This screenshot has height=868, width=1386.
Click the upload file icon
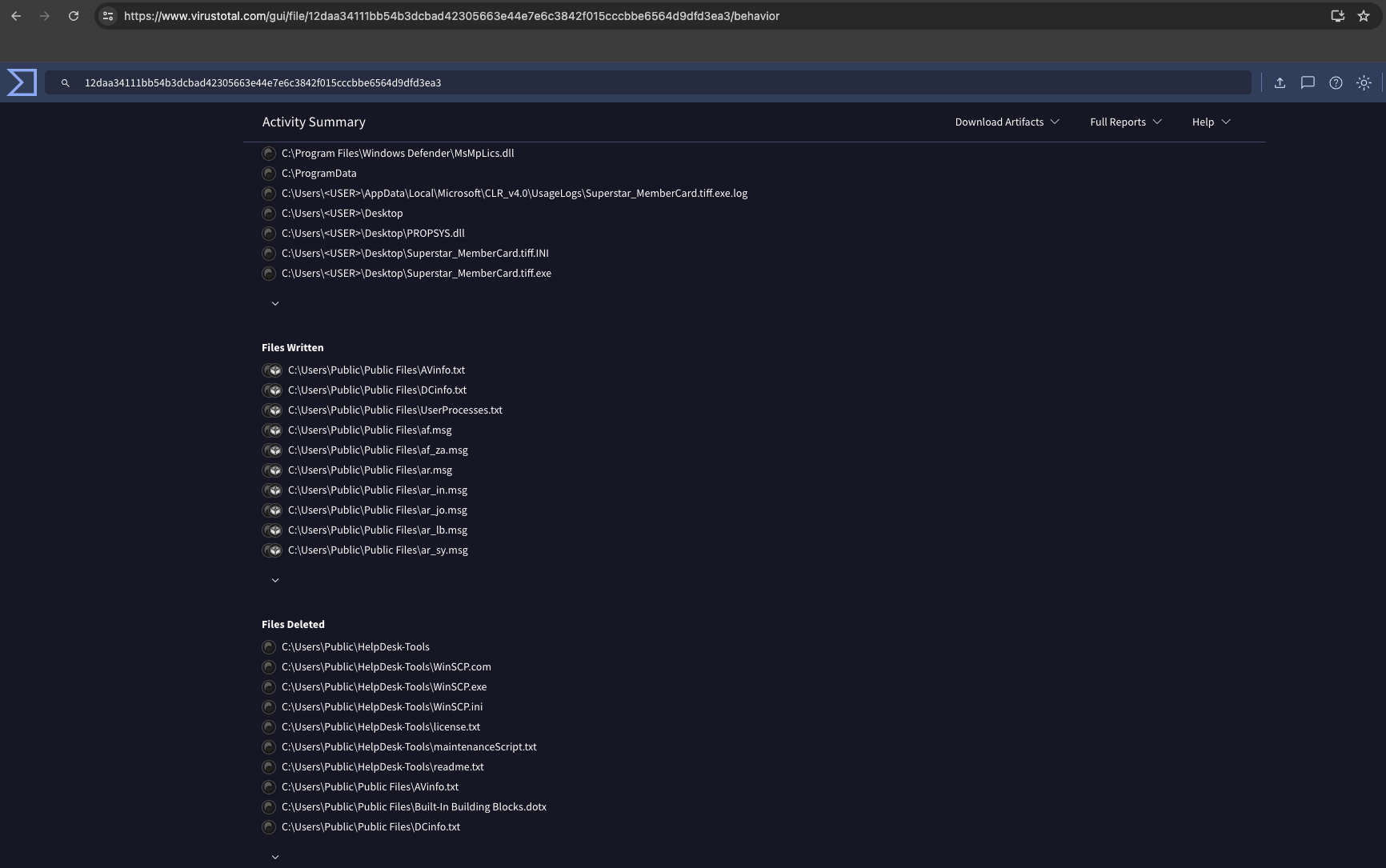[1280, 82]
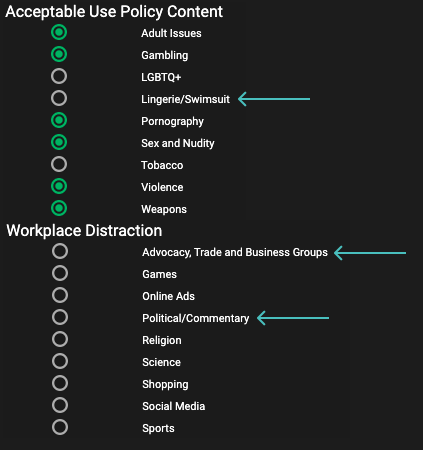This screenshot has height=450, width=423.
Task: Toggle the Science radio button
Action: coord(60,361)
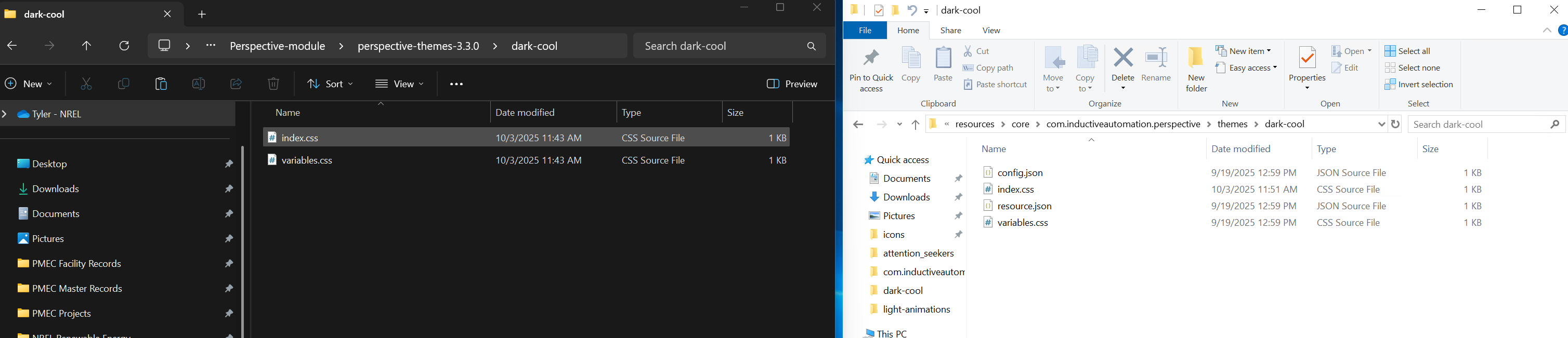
..........
Print all entries exactly; skip the pictures.

This screenshot has height=868, width=1386.
Click the upload file icon
[1280, 82]
This screenshot has height=450, width=423.
Task: Toggle the Science radio button
Action: coord(60,361)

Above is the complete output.